DIRECTIONS –
Nothing but a number is wanted: the count of lines in the records below that include "height".

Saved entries
• • • • •

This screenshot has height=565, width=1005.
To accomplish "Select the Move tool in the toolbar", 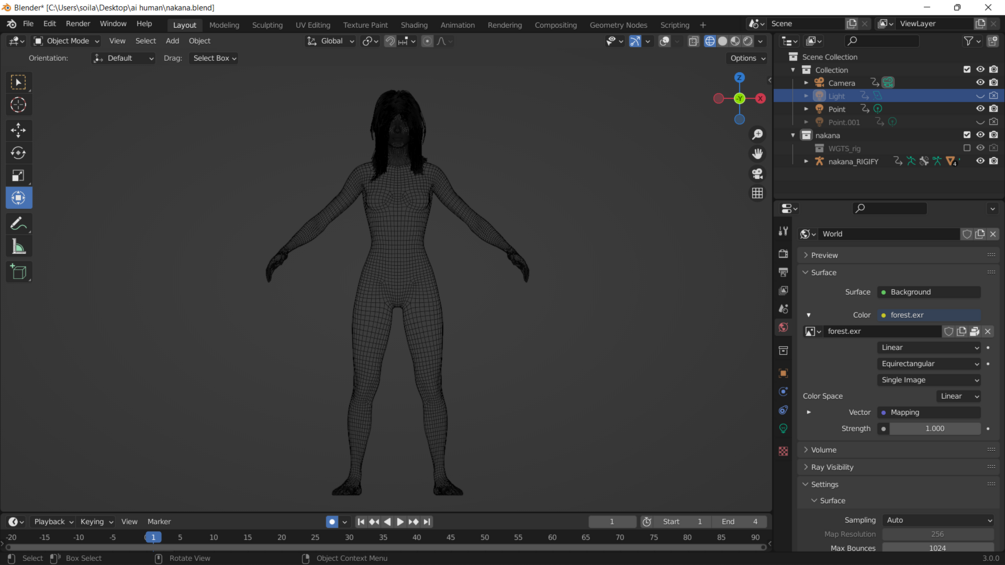I will click(x=18, y=130).
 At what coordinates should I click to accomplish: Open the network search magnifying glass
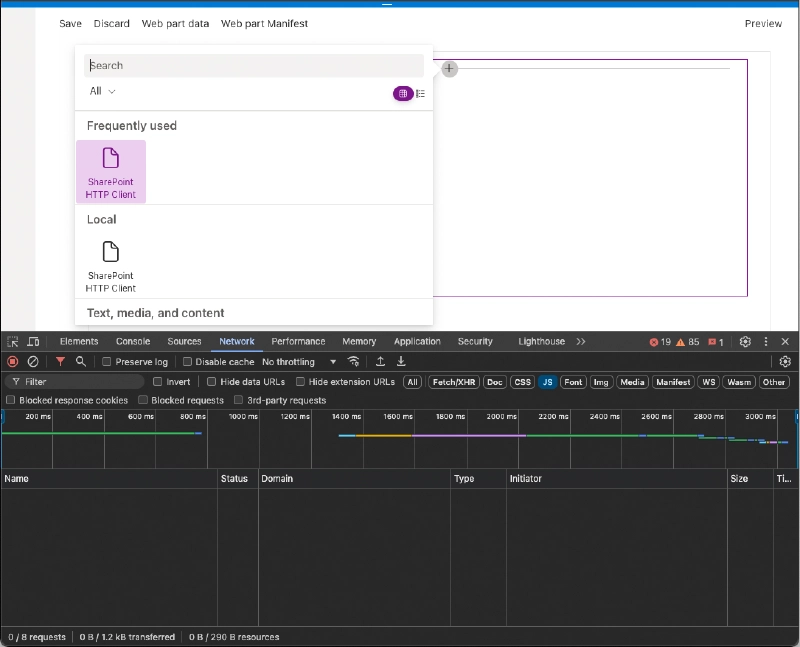tap(80, 362)
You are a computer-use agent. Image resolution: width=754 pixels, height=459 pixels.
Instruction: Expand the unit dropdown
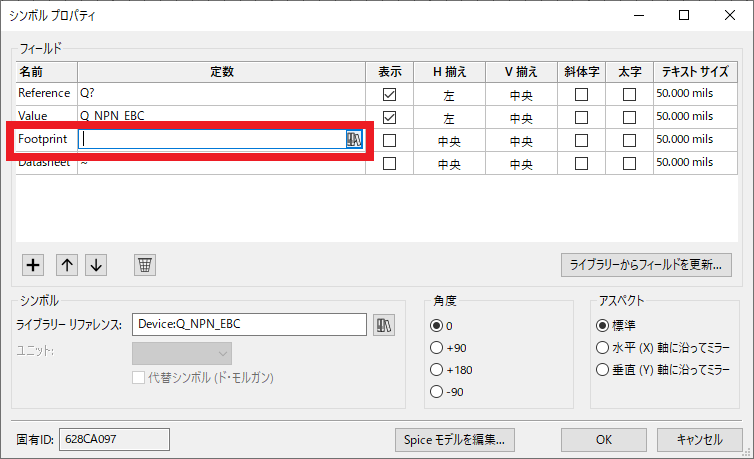click(182, 353)
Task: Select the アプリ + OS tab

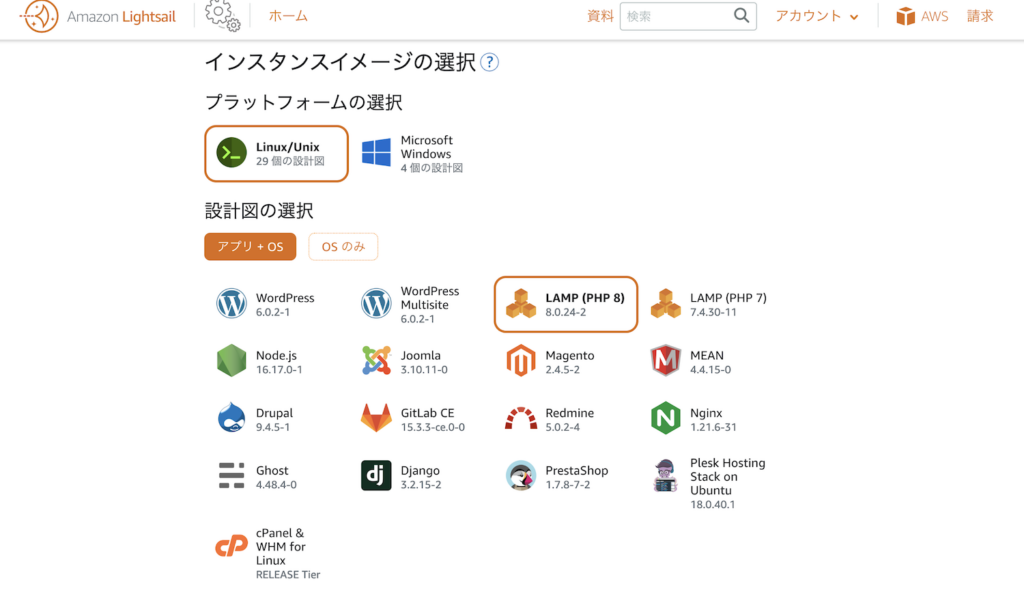Action: tap(250, 246)
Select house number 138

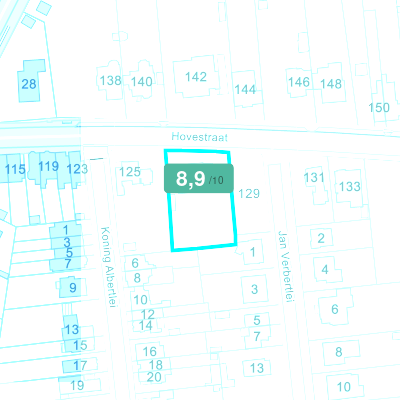pos(111,80)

• • • • •

REPLY –
2